Avec le groupe de parlementaires NFP, nous souhaitons que la commémoration de ces massacres soit inscrite dans le protocole des cérémonies officielles de célébration de la victoire du 8 mai 1945 contre le nazisme. Nous voulons l’ouverture totale des archives, la création d’un lieu de mémoire national permettant d’honorer les victimes de ces crimes d’État et la création d’un musée national de l’histoire du colonialisme. Danielle Simonnet, députée du groupe écologiste et social.

Au printemps 2015, M’hamed Kaki, président de l’association « Les Oranges » et Olivier le Cour Grandmaison, politologue, me sollicitent pour me demander de relayer leur combat au sein du conseil de Paris : la reconnaissance des crimes d’État de l’autre 8 mai 45. Alors que le peuple Français fêtait l’armistice, la paix retrouvée et la victoire sur le nazisme, ce même 8 mai 1945, commençaient en Algérie, à Sétif, Guelma et Kherrata, des répressions sanglantes de manifestations nationalistes, indépendantistes et anti-colonialistes. En avril 2015, mon vœu demandant la reconnaissance de ces crimes d’Etat a été adopté à l’unanimité.

Dix ans plus tard, et 80 ans après ces massacres, l’État français ne les a toujours pas reconnus. Dorénavant députée, cette fois-ci c’est moi qui ait pris l’initiative de recontacter M’hamed Kaki et Olivier le Cour Grandmaison. J’ai constitué un groupe de travail entre député.es du Nouveau Front Populaire, avec notamment Sabrina Sebahi du groupe écologiste et social, Elsa Faucillon du groupe communiste et Fatiha Keloua-Hachi du groupe socialiste. Au travers d’auditions d’historiens, des descendants des victimes, d’un colloque à l’Assemblée Nationale, d’un déplacement programmé en Algérie aux commémorations du 8 mai, nous entendons interpeller le Président Emmanuel Macron et le gouvernement, et forcer le Parlement à légiférer pour que ces crimes d’État soient enfin reconnus.

Ce travail mémoriel est d’autant plus important que ces faits restent ignorés du plus grand nombre. En 2015, c’est M’hamed Kaki et Olivier Le Cour Grandmaison qui m’enseignent ces tragiques évènements de 1945. Je participais déjà depuis plusieurs années aux mobilisations pour la reconnaissance des massacres du 17 octobre 61 et ceux de Charonne du 8 février 1962. C’est d’ailleurs plus dans le cadre de mes engagements politiques que je me suis formée à ces sujets. Est-ce qu’on ne me les avait pas enseignés dans ma scolarité ou bien est-ce mes engagements qui m’ont permis d’en prendre pleinement conscience ? Le fait est que depuis 2015, hors réseaux militants, aujourd’hui encore, je croise peu de personnes qui ont eu connaissance de ces crimes coloniaux.

Documents fournis
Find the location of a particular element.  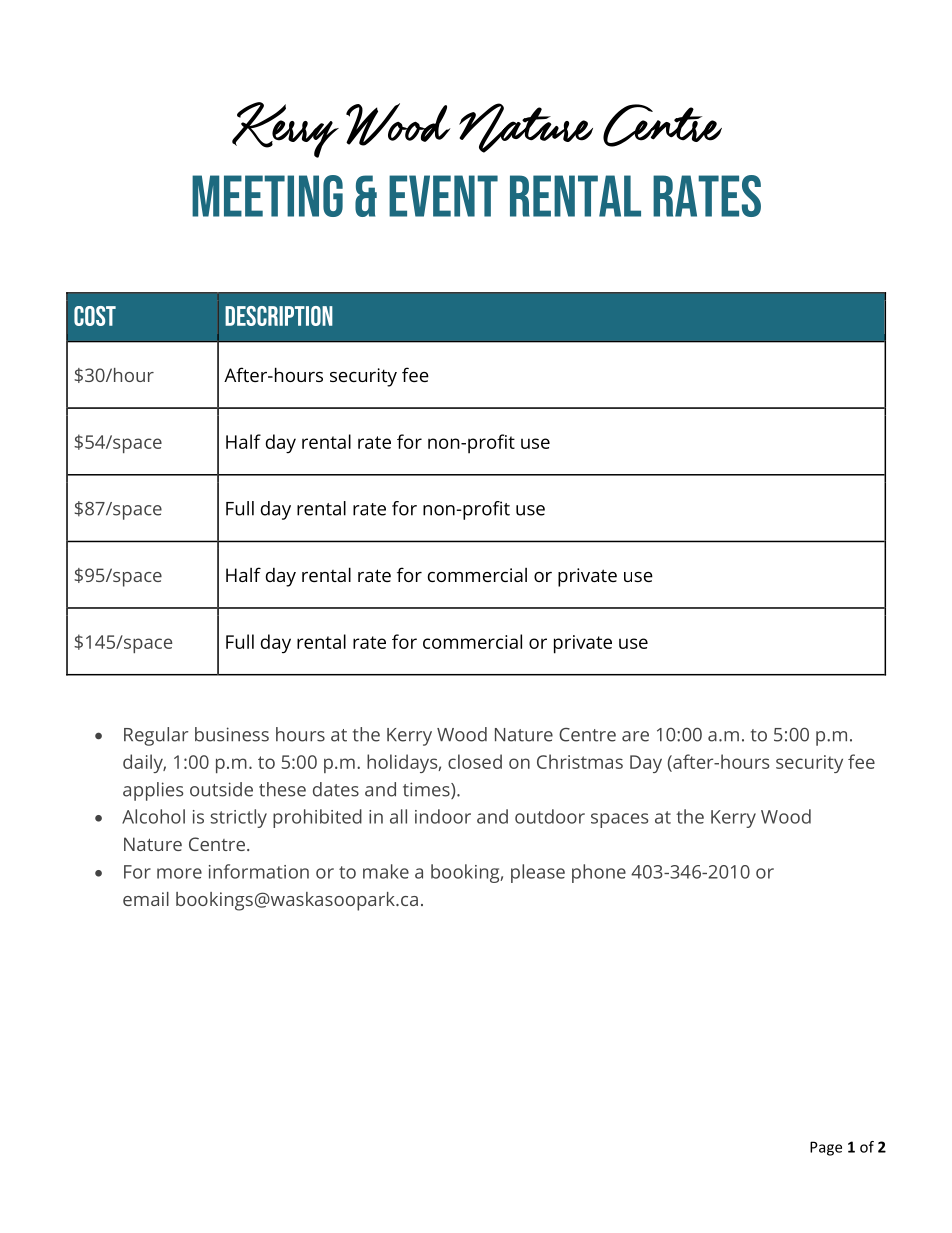

COST is located at coordinates (95, 316).
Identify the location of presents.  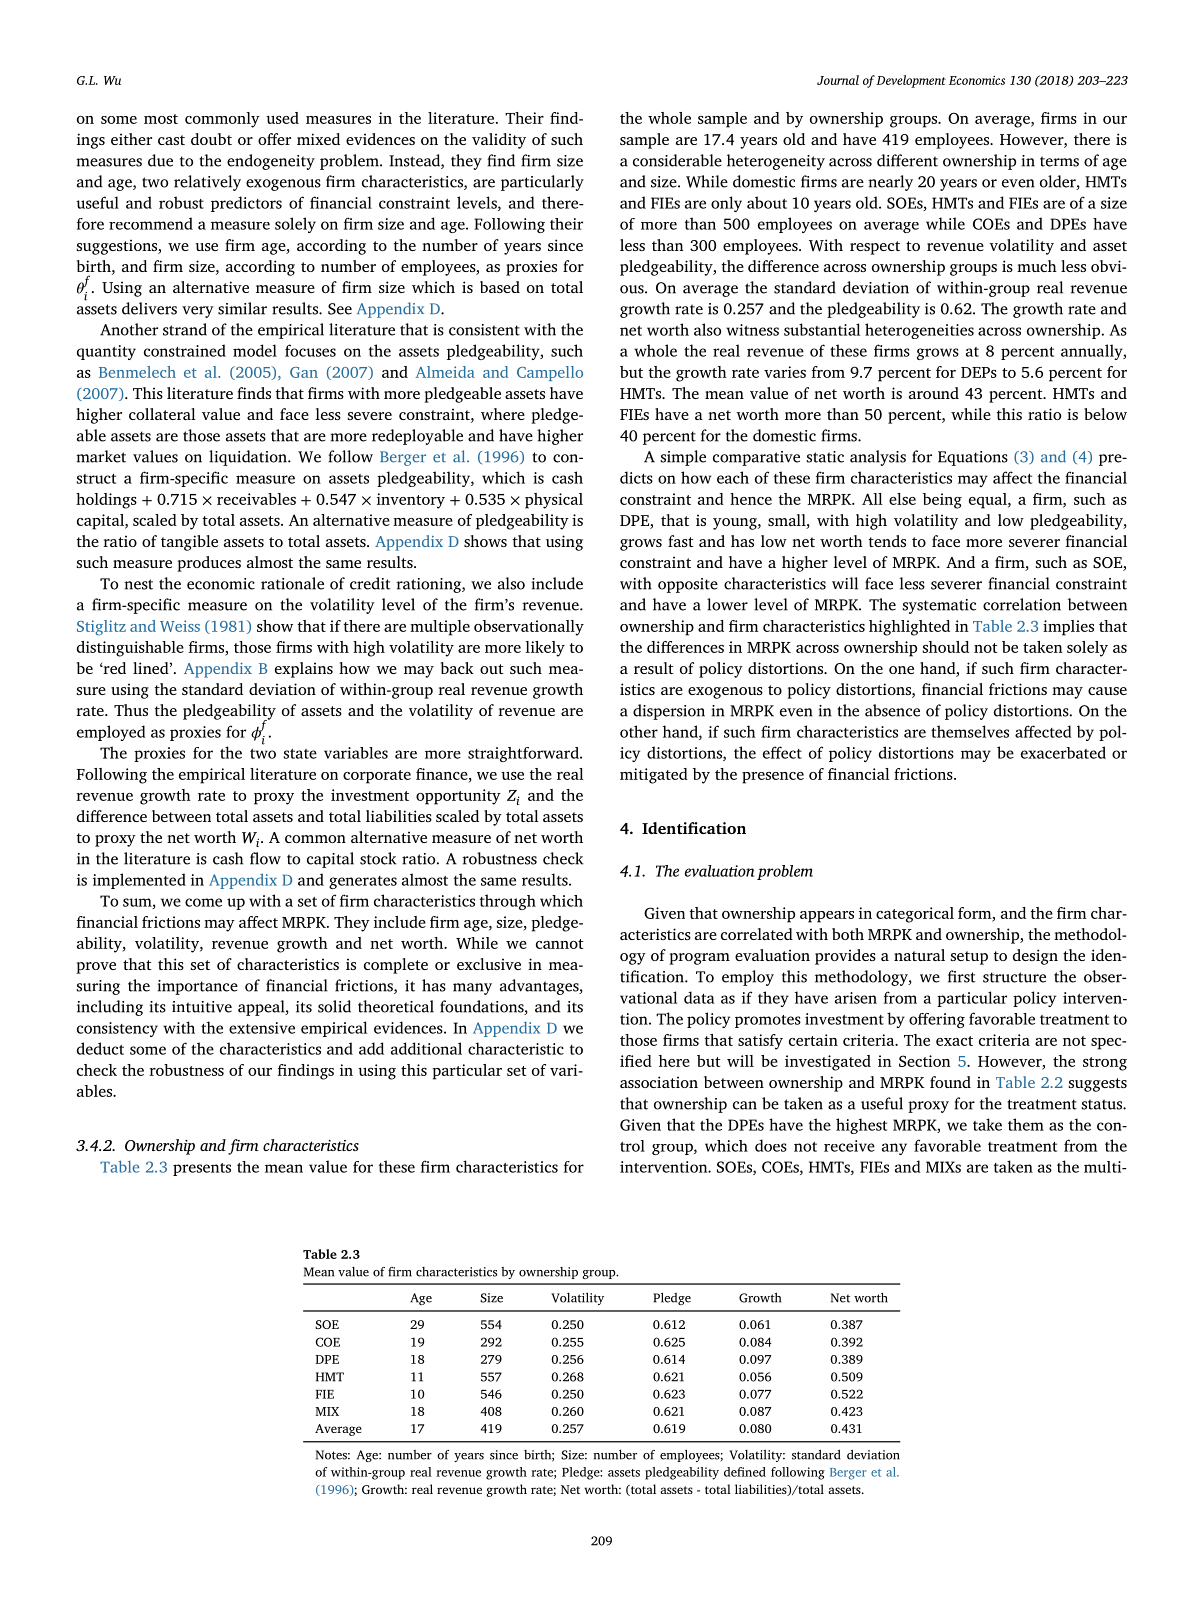
(202, 1169).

Consigne
Recopiez fidèlement le passage du texte sur les massacres du 8 mai 1945, en partant de « Au printemps 2015, M’hamed » et en allant jusqu'à « adopté à l’unanimité. ».

Réponse rédigée
Au printemps 2015, M’hamed Kaki, président de l’association « Les Oranges » et Olivier le Cour Grandmaison, politologue, me sollicitent pour me demander de relayer leur combat au sein du conseil de Paris : la reconnaissance des crimes d’État de l’autre 8 mai 45. Alors que le peuple Français fêtait l’armistice, la paix retrouvée et la victoire sur le nazisme, ce même 8 mai 1945, commençaient en Algérie, à Sétif, Guelma et Kherrata, des répressions sanglantes de manifestations nationalistes, indépendantistes et anti-colonialistes. En avril 2015, mon vœu demandant la reconnaissance de ces crimes d’Etat a été adopté à l’unanimité.